Pierre Genevès - Static Analysis for Data-Centric Web Programming

Organisé par : 
Pierre Genevès
Intervenant : 
Pierre Genevès
Équipes : 

Lieu : Inria Grenoble Rhône-Alpes, grand amphi. 

- Denis Trystram, Professeur - Grenoble INP (président) 
- Boualem Benatallah, Professeur - University of New South Wales (rapporteur) 
- Giuseppe Castagna, Directeur de recherche CNRS - Laboratoire PPS (rapporteur) 
- Amedeo Napoli, Directeur de recherche CNRS - Loria (rapporteur) 
- Nabil Layaïda, Directeur de recherche Inria - Inria Grenoble Rhône-Alpes (examinateur) 
- Denis Lugiez, Professeur - Université de Provence (examinateur) 

Today, our private life, our work, and more generally data correctness are put at risk by web applications. This is already witnessed by a number of failures with dramatic consequences. For instance, in June 2011, a breach in Citibank's web portal exposed confidential data concerning 200 000 customer accounts. In March 2011, a failure in the GlobalPayment system exposed 1.5 million of credit card numbers. The frequency of such failures is increasing rapidly. In February 2013, 250 000 Tweeter accounts were compromised. In August 2013, global web traffic brutally fell 40% when Google was down for 11 minutes. In January 2014, the credit card details of 20 million South Koreans were stolen. 

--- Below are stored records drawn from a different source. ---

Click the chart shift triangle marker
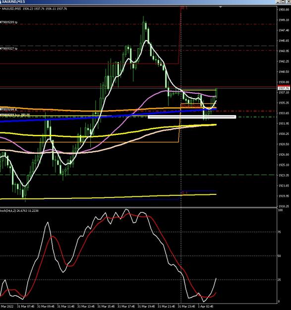The height and width of the screenshot is (310, 291). [x=221, y=7]
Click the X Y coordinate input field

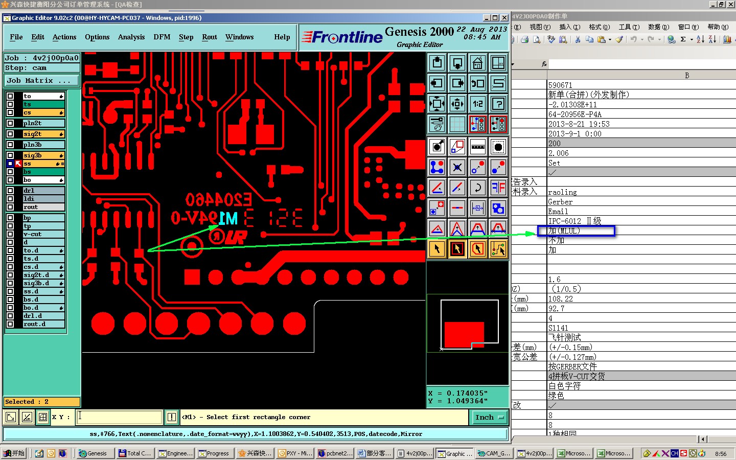120,417
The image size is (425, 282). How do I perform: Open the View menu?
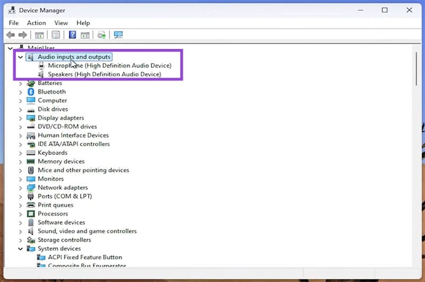point(61,23)
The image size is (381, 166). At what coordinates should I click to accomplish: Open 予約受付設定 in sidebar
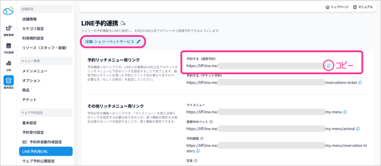click(x=33, y=132)
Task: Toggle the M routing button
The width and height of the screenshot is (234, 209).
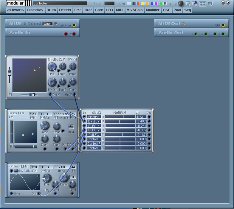Action: [x=165, y=4]
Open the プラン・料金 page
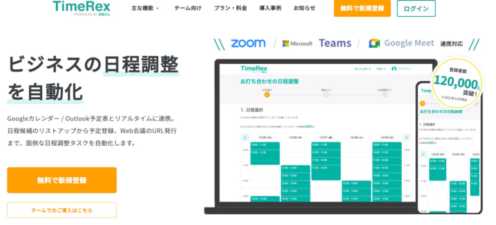This screenshot has height=225, width=496. coord(230,8)
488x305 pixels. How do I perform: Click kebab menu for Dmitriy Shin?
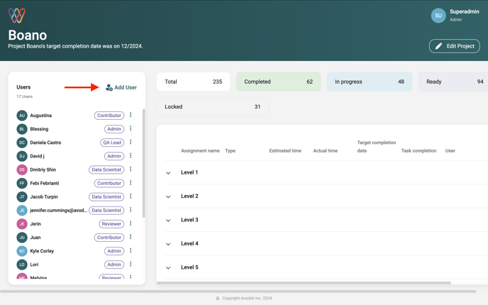(131, 170)
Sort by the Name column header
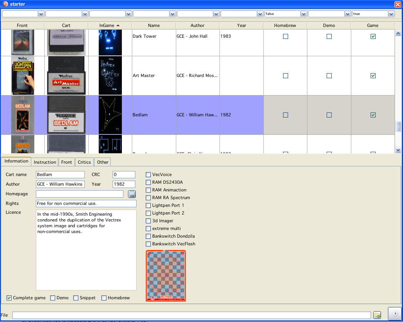This screenshot has height=322, width=403. coord(153,25)
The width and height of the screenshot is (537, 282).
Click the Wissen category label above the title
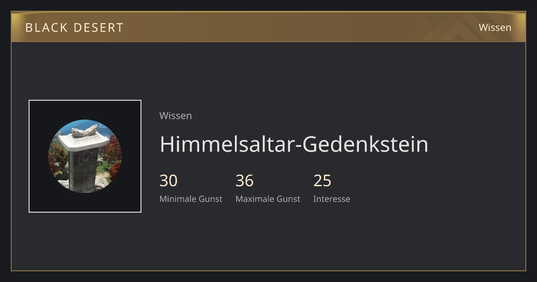(x=175, y=115)
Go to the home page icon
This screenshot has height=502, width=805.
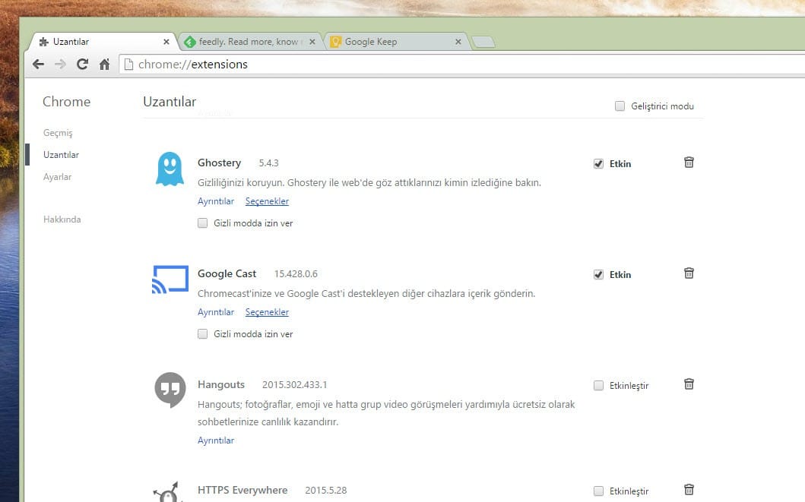(104, 65)
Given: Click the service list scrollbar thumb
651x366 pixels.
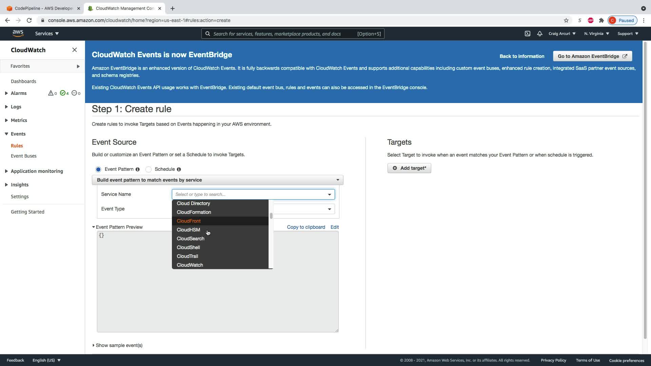Looking at the screenshot, I should 271,216.
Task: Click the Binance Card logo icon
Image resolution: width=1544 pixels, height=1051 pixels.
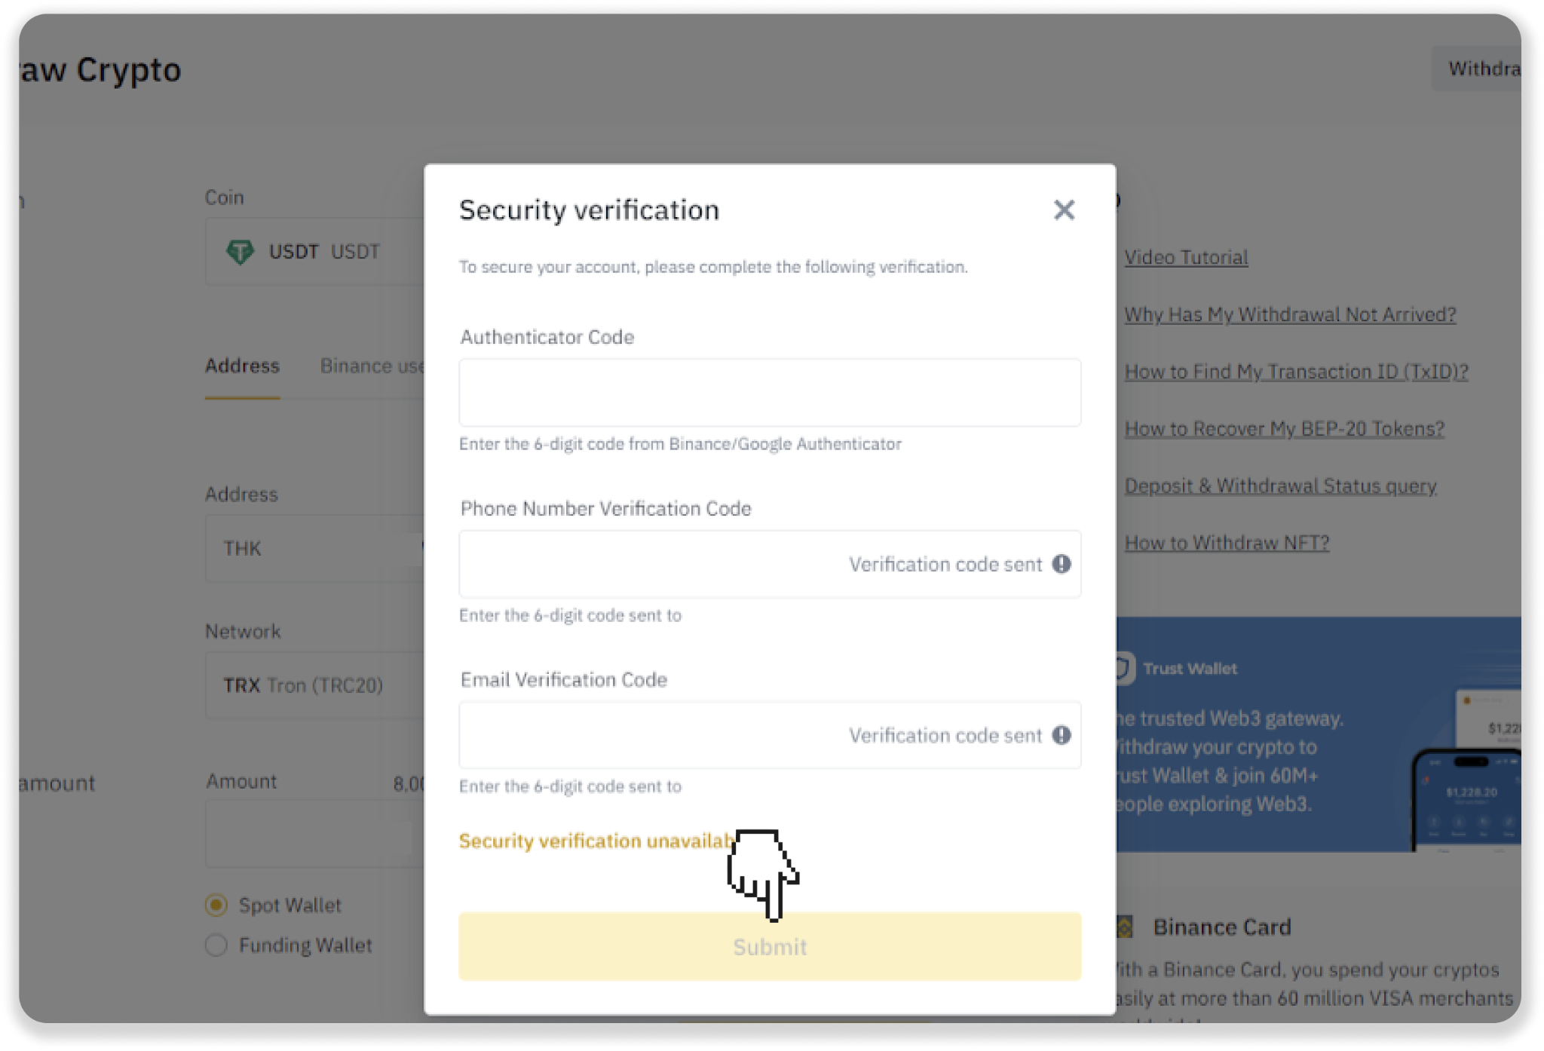Action: click(1125, 927)
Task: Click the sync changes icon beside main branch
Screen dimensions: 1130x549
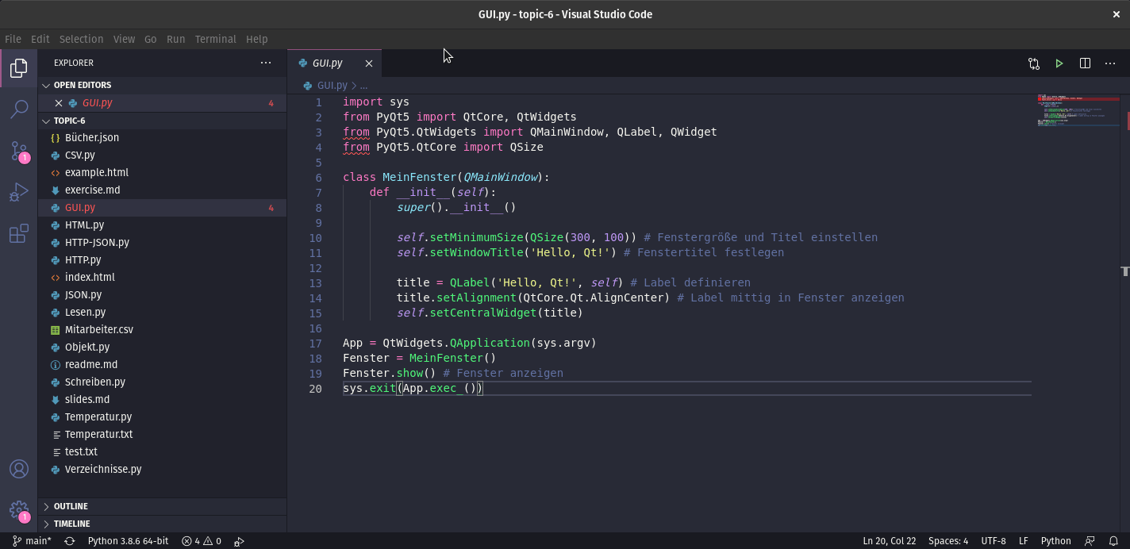Action: coord(69,541)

By manipulating unprecedented volumes of data from unprecedentedly large numbers of users, web applications are reaching a criticality level that was never attained before. They are on the verge of becoming the critical applications of the twenty-first century. 
The aforementioned failures illustrate that considering web data as merely strings is insufficient as it exposes to vulnerabilities (e.g. code injection) and, more generally, it prevents accurate tracking and verification of data manipulations. Most existing approaches for program verification fail to extend to web applications, for a simple but fundamental reason: web applications process rich data structures in various forms: ordered trees (such as most webpages and XML documents), unordered nested records (such as JSON records), and graphs (such as social networks and sets of RDF triples). These structures emerged as flexible – and de facto – ways of representing data on the web. However, their richness, heterogeneity and coexistence inside a single application constitute important scientific obstacles for the development of analyses. 
My research seeks to address this challenge by building novel theoretical foundations and practical tools for the static analysis of the source codes of web applications. Their purpose is to automatically detect defects, or otherwise prove guarantees such as the absence of errors and undesired behaviours. The overall objective is to open up new horizons for the development of science towards a web of trust, and to obtain concrete tools capable of verifying and optimising real-world applications that process web data. 
Talk Outline 
A first part of this talk will be dedicated to preliminary insights on the tree logic that I have been designing and implementing for the purpose of reasoning with web data structures. The developed logical solver is now used as the essential component in many practical applications and independent research works conducted worldwide. In a second part of this talk, I will review some of these applications, before detailing four of them that I have been investigating. These contributions illustrate different facets of web applications: impact of rapid evolution of schemas, subtyping for rich type algebras, verification of layouts for any generated web page, and containment for expressive queries. I will finally draw perspectives for further research in the area.